**Activity**
Search the lines of the records for the word "computer", and copy every line that has it.

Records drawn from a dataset
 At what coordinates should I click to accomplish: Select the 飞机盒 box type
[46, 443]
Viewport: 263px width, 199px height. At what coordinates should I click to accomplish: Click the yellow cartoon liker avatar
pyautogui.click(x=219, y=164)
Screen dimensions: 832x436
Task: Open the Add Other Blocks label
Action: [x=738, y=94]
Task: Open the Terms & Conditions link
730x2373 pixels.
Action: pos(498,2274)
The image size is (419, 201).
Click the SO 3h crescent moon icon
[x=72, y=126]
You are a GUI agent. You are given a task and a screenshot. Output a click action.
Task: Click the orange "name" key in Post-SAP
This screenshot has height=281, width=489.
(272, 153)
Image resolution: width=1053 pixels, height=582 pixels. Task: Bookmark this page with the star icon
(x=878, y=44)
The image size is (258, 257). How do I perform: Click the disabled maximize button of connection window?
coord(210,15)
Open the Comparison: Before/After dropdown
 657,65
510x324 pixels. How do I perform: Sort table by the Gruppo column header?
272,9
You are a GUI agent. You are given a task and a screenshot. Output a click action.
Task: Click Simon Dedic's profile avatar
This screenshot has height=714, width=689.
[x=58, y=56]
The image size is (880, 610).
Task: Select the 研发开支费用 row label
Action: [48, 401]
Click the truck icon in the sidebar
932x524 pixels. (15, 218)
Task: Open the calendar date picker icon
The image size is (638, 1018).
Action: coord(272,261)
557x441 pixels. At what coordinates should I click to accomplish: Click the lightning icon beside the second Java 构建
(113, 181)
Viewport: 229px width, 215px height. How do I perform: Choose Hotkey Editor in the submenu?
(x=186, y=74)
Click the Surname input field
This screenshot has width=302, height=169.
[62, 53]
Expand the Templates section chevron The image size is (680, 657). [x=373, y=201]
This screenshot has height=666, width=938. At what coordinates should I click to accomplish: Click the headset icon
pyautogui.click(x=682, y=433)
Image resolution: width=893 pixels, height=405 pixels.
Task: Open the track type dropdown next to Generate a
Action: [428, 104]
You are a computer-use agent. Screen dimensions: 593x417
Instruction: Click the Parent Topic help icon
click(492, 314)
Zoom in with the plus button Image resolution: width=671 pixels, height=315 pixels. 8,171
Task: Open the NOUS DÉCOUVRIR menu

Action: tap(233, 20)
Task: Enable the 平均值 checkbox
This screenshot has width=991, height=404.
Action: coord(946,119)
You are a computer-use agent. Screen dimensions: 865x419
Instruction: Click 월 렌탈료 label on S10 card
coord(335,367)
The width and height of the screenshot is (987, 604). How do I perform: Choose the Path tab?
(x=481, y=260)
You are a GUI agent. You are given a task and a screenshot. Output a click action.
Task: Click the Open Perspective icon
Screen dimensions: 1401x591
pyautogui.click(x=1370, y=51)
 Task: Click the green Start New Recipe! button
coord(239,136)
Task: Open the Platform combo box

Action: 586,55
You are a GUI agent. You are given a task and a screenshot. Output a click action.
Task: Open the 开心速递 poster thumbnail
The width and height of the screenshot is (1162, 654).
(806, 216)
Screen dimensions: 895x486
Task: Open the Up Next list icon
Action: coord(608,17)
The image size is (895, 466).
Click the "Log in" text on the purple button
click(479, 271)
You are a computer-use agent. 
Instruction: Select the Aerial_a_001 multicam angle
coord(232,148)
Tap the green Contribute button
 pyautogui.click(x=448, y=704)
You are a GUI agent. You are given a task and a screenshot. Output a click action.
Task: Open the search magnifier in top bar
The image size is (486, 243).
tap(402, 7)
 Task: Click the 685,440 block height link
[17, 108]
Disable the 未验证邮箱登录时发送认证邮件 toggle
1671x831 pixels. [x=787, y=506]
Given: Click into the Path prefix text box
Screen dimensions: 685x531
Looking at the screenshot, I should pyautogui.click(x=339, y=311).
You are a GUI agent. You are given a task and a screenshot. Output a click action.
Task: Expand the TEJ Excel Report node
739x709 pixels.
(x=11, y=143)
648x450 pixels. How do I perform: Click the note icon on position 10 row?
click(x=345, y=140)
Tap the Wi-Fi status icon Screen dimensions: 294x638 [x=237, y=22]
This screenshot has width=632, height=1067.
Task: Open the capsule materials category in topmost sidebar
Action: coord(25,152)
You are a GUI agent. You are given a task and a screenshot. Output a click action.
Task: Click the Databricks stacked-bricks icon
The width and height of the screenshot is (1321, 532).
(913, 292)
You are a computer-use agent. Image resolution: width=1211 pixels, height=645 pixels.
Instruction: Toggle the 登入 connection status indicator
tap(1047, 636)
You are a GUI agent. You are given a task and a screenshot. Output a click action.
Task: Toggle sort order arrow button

**Result for this exercise**
You are a computer-use agent. Screen dimensions: 593x417
You are a computer-use agent. Screen dimensions: 865x419
You are a computer-use agent. 
You are a computer-use agent. Image resolution: width=1211 pixels, height=645 pixels.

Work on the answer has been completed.